(I meant to post this earlier on Friday, not midnight so it’s technically Saturday. We leave September 24.)
Today begins my last week in Chicago. They say life is full of firsts, but it’s also full of lasts. I’ve had plenty of lasts in my life so far–my last day at high school, at Northwestern, at every job and apartment. Each time I vividly remember standing there thinking, “I will never be here, in this context, ever again.” It’s an odd sensation. I always felt like I should do something to make it memorable.

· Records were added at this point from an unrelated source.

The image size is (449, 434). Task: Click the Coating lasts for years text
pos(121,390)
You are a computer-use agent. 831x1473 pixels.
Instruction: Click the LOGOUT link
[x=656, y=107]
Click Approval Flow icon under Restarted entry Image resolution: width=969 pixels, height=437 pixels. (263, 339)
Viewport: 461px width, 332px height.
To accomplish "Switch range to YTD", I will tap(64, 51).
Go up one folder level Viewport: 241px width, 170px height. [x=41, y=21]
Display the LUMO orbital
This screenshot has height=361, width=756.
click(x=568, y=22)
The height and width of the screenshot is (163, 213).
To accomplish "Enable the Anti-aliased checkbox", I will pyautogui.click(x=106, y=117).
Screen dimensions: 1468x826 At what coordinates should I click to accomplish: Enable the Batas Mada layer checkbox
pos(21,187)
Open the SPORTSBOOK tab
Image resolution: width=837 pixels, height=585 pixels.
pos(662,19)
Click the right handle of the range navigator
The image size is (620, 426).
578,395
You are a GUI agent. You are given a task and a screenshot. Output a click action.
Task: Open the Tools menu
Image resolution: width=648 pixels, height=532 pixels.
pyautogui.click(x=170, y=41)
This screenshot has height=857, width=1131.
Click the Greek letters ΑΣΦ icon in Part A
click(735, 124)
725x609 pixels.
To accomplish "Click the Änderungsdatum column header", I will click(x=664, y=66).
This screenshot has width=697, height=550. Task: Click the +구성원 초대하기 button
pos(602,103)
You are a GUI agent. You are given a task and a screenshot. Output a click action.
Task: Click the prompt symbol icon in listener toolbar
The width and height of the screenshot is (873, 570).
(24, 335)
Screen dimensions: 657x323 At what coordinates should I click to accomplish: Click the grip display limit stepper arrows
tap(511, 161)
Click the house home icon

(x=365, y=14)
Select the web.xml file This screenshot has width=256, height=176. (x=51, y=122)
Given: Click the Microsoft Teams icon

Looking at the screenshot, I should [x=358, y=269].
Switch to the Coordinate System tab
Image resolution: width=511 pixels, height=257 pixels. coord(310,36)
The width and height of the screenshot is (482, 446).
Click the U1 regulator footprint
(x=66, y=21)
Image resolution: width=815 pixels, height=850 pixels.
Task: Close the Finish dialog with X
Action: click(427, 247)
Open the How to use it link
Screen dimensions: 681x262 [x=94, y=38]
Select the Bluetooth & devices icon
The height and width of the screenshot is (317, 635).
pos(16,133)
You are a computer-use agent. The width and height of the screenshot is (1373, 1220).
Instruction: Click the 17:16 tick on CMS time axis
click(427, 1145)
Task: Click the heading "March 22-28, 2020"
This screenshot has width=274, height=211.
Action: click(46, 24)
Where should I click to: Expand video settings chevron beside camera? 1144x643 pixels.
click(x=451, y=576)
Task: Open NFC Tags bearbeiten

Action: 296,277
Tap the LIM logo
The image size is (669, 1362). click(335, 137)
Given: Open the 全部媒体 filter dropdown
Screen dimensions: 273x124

I walked back to my apartment from dinner last night despite the wind chill telling me to take a cab. I wanted to spend some alone time with the city I once loved so much. I was trying to think of things I should do during my last week–food I should eat, people and places I should see. But the thing is, if I haven’t tasted it or seen it in six years, it’s probably not that important to me and I don’t really want or need to. I will remember Chicago for the six years I spent here, not for my last week. (I was going to use a drink metaphor here, about how it’s good to the last drop but it’s not the last drop you remember (which is often watered down), it’s the whole drink, but I thought it might be a stretch. Yet I still mentioned it…)
So here’s to my last week–may it be filled with walks around the city, packing, and, in the words of Mr. Haegele, one of my old high school teachers, “Not goodbyes, see-you-laters.”
(The title of this post comes from Lucy Wainwright Roche’s beautiful song, “Chicago.” I listened to it as the skyline came into view on my Megabus trip last weekend and was planning on listening to it as I left Chicago for real, except it always makes me tear up and I like to try to avoid that in public places.)